The Church and the Other Religions in Relation to Salvation
From what has been stated above, some points follow that are necessary for theological reflection as it explores the relationship of the Church and the other religions to salvation.
Above all else, it must be firmly believed that “the Church, a pilgrim now on earth, is necessary for salvation: the one Christ is the mediator and the way of salvation; he is present to us in his body which is the Church. He himself explicitly asserted the necessity of faith and baptism (cf. Mark 16:16; John 3:5), and thereby affirmed at the same time the necessity of the Church which men enter through baptism as through a door”. This doctrine must not be set against the universal salvific will of God (cf. 1 Timothy 2:4); “it is necessary to keep these two truths together, namely, the real possibility of salvation in Christ for all mankind and the necessity of the Church for this salvation”.
The intention of the present Declaration, in reiterating and clarifying certain truths of the faith, has been to follow the example of the Apostle Paul, who wrote to the faithful of Corinth: “I handed on to you as of first importance what I myself received” (1 Corinthians 15:3). Faced with certain problematic and even erroneous propositions, theological reflection is called to reconfirm the Church's faith and to give reasons for her hope in a way that is convincing and effective.
In treating the question of the true religion, the Fathers of the Second Vatican Council taught: “We believe that this one true religion continues to exist in the Catholic and Apostolic Church, to which the Lord Jesus entrusted the task of spreading it among all people. Thus, he said to the Apostles: 'Go therefore and make disciples of all nations baptizing them in the name of the Father and of the Son and of the Holy Spirit, teaching them to observe all that I have commanded you' (Matthew 28: 19–20).

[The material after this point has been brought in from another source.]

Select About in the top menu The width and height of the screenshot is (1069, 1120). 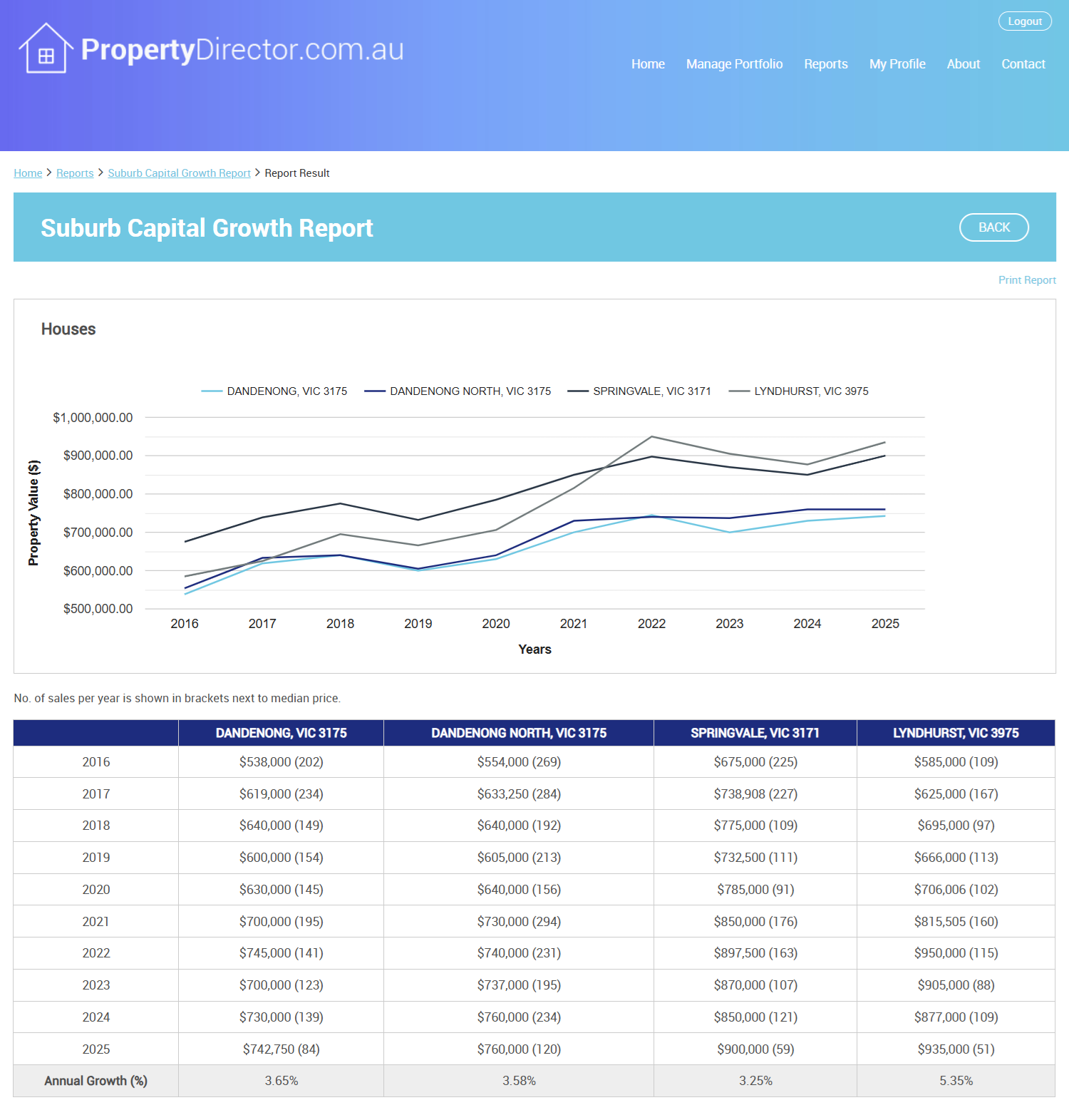coord(963,64)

Especially in those things that concern God and his Church, all persons are required to seek the truth, and when they come to know it, to embrace it and hold fast to it”.
The Sovereign Pontiff John Paul II, at the Audience of June 16, 2000, granted to the undersigned Cardinal Prefect of the Congregation for the Doctrine of the Faith, with sure knowledge and by his apostolic authority, ratified and confirmed this Declaration, adopted in Plenary Session and ordered its publication.
Rome, from the Offices of the Congregation for the Doctrine of the Faith, August 6, 2000, the Feast of the Transfiguration of the Lord.